Figure 3.

DHPG-induced current in Pomc^Creneurons antagonized by the TRPC5 channel blockers. A-B.Ex vivo calcium imaging of POMC neurons in brain slices. A, left panel, spinning disk image of baseline GCaMP6 fluorescence in POMC neurons; right panel, bath perfusion of the mGluR1/5 agonist DHPG (5 μM) significantly increased intracellular Ca²⁺. This concentration is 1/10 of what is typically used in vitro, but the effects are still easily measured. Scale bar is 100 μm. B, the time course of the responses to increasing concentrations of DHPG represents averaged normalized fluorescence for all cells in a slice (n = 3 slices per concentration).
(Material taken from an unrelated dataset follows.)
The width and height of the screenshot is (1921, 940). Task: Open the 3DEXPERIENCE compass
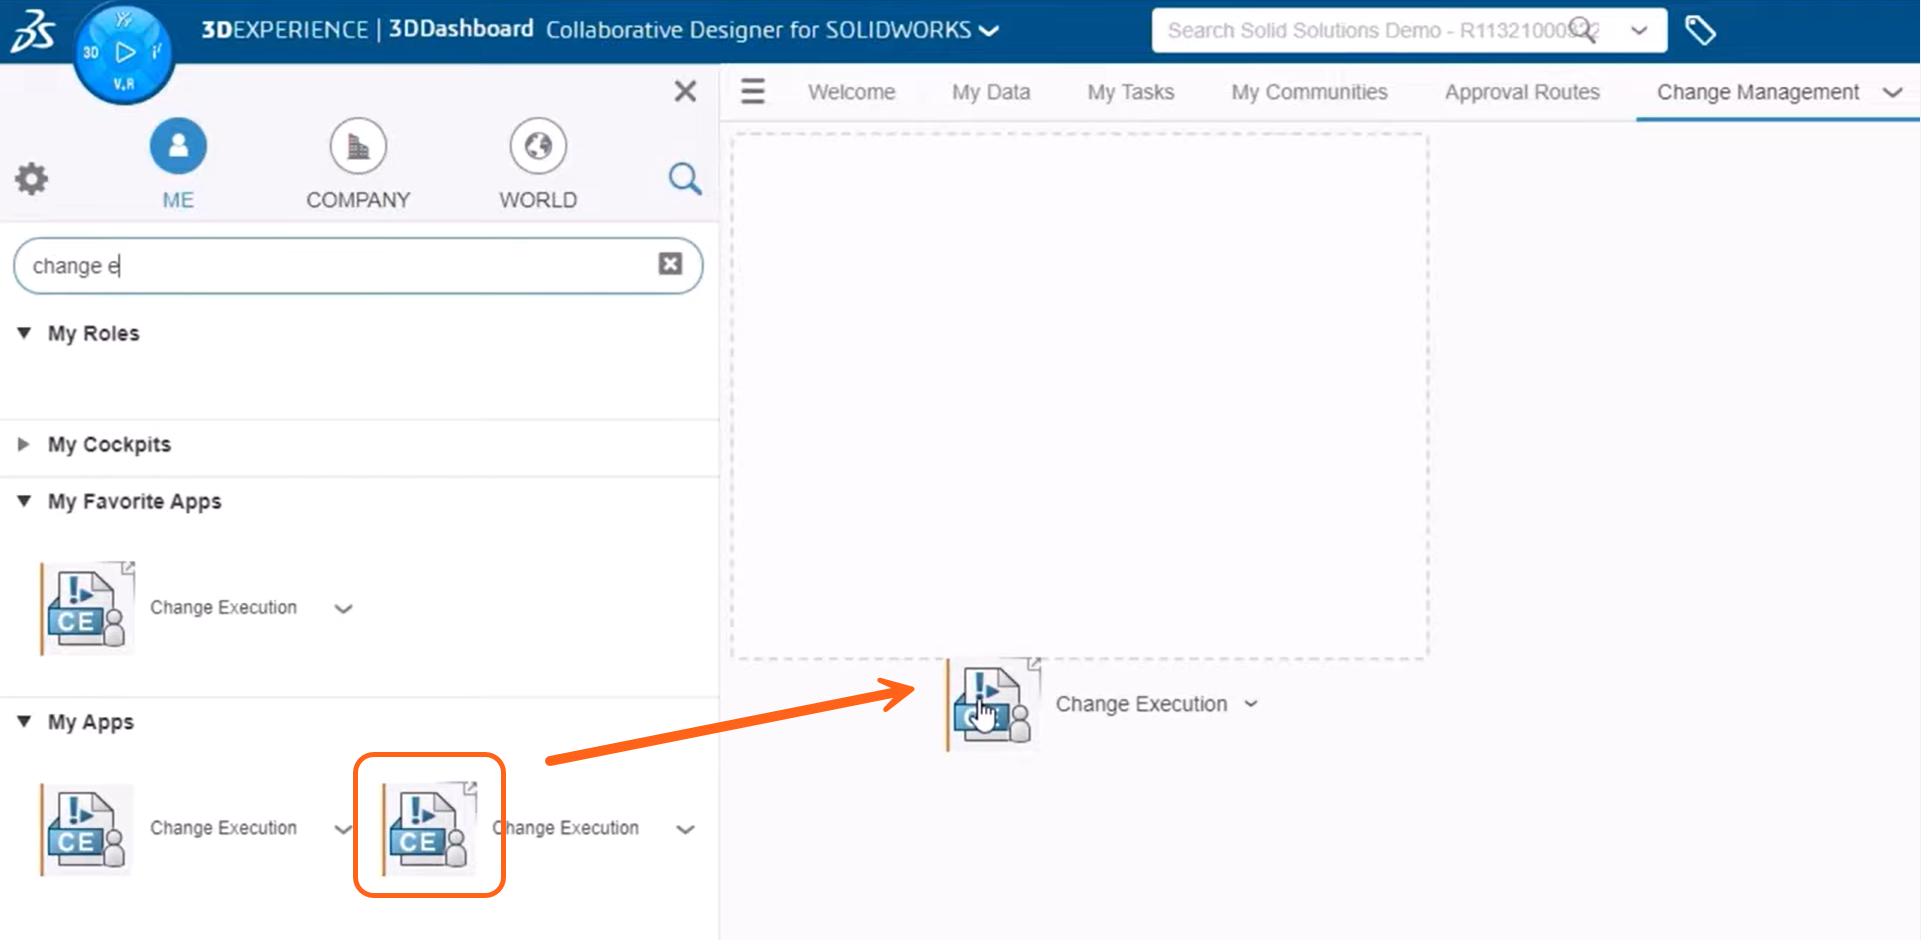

C-D, representative traces of DHPG-induced inward current perfused with TTX (1 μM) in the absence (C) or presence (D) of TRPC4/5 channel blocker HC070 (100 nM). E-F, representative traces of DHPG-induced inward current perfused with TTX (1 μM) in the presence of TRPC1/4/5 channel blocker Pico 145 (1 μM) (E) or the store-operated Ca²⁺ channel inhibitor GSK7975A (10 μM) (F). 0.1% v/v DMSO vehicle control had no effect (data not shown). DHPG-induced inward currents were recorded in arcuate YFP labeled neurons (V_hold = −60 mV) from Pomc^Cre mice. G, the I–V relationship before and during the peak response from the same cell in F indicated that the reversal potential of the nonselective cation current was ∼ −30 mV. H, summary of the effects of GSK7975A, HC070 and Pico145 on DHPG-induced current (one-way ANOVA, effect of treatment, F_{(3, 32)} = 16.97, p < 0.0001; Bonferroni's multiple comparisons test a,b,c, p < 0.05; d, ns.). Scatter plots represent mean ± SEM. n = 11 control, n = 6 HC070, n = 5 pico145 and n = 14 GSK7975A treated neurons.